**** Data shown ****

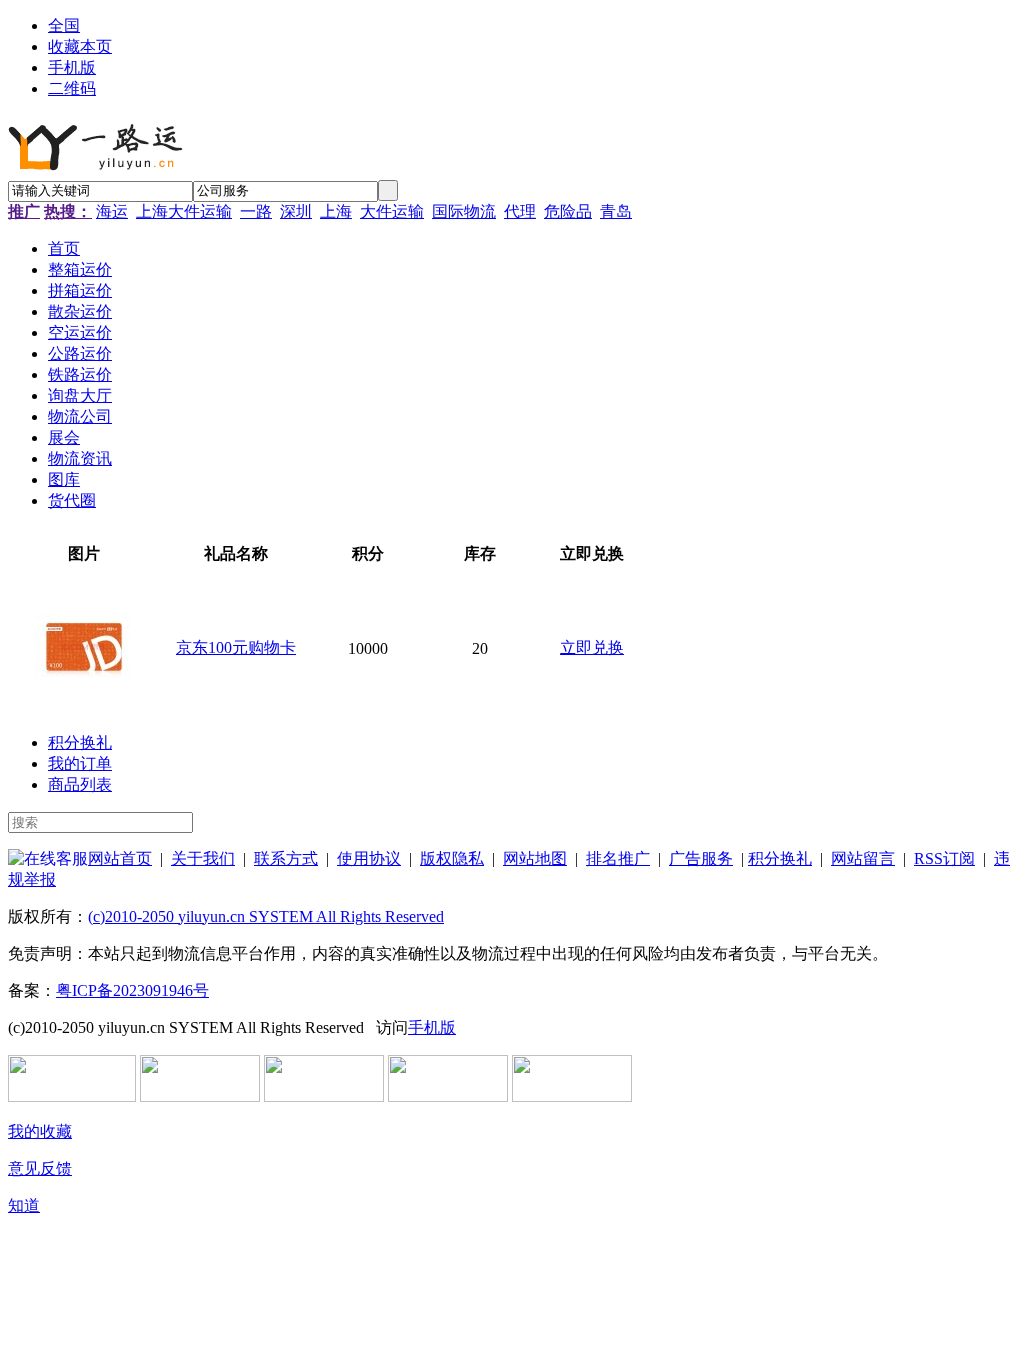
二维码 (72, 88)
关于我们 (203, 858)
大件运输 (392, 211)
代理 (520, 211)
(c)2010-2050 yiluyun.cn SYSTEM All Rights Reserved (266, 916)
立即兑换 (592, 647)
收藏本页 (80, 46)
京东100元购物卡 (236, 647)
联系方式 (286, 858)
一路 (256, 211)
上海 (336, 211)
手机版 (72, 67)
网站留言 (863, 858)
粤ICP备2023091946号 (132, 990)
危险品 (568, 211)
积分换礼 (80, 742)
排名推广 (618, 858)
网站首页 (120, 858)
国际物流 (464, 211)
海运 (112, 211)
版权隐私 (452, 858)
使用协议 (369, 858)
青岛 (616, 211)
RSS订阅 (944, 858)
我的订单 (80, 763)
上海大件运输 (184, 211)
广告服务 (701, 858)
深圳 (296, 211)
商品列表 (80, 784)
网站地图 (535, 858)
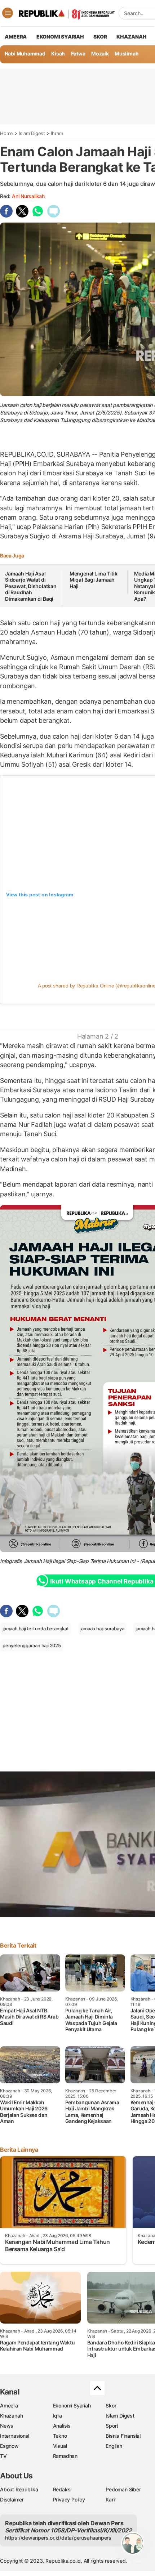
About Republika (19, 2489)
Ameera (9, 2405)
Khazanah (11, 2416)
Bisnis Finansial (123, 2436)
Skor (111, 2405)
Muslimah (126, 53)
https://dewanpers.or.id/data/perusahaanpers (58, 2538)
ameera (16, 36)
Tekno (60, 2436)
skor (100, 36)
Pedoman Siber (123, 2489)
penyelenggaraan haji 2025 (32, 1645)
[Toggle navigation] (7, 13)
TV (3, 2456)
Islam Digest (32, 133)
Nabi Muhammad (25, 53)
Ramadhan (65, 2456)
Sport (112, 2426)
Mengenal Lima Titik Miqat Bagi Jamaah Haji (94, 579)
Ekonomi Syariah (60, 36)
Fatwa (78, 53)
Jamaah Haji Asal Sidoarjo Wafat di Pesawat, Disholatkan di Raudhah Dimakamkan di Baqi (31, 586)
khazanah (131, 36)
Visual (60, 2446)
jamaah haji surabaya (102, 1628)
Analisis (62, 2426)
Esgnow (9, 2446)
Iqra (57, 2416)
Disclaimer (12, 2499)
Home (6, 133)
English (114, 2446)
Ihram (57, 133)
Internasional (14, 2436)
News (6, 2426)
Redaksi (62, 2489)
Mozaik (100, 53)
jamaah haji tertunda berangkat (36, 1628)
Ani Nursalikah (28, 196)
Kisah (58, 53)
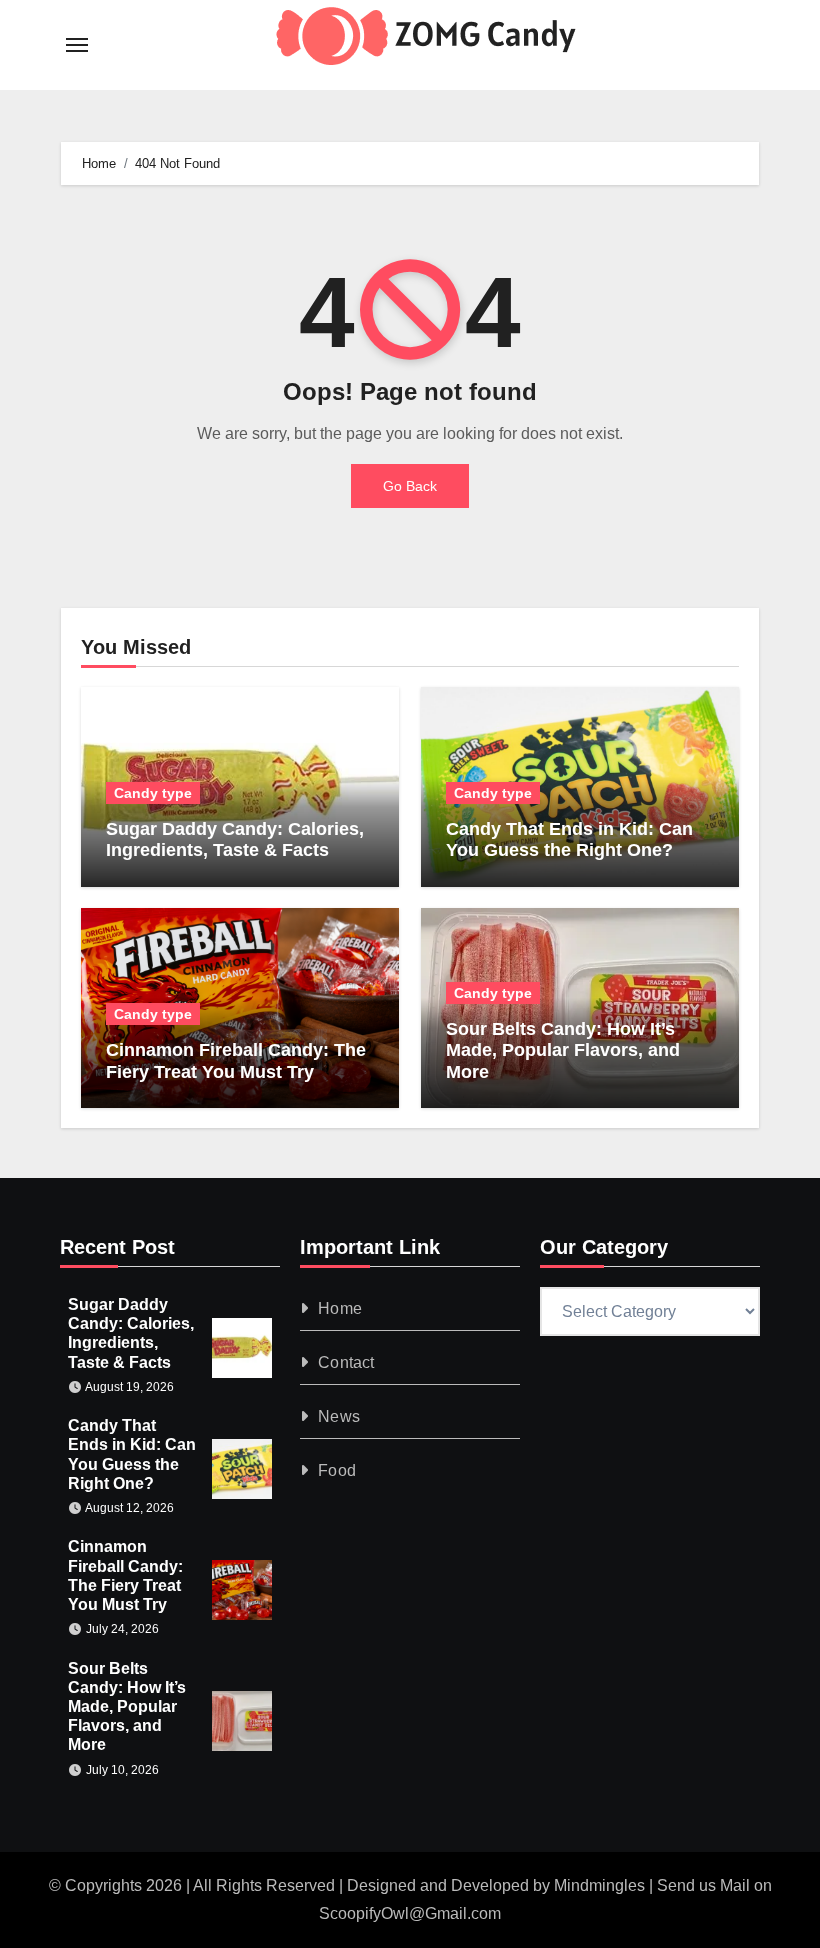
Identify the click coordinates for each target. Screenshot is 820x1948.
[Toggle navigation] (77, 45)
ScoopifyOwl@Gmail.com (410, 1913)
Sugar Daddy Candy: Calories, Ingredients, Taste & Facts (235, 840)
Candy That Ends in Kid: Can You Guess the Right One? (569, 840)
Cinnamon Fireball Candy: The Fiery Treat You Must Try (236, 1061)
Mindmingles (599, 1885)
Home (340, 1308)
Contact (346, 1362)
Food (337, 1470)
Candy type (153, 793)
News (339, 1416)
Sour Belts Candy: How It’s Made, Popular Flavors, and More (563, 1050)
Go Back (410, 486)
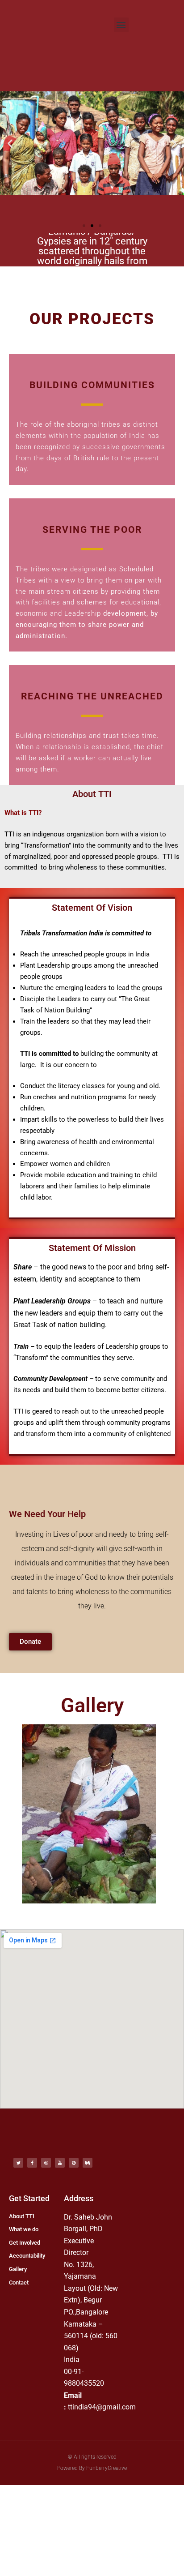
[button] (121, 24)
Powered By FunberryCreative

****

[Exercise requirements]: The required output is the span of lines from the line with "News (339, 1416)" through the final line of the listing above, reproduced exactly, minus the pictures.

[Task response]:
News (339, 1416)
Sour Belts Candy: How It’s Made, Popular Flavors, and More (563, 1050)
Go Back (410, 486)
[button] (121, 24)
Powered By FunberryCreative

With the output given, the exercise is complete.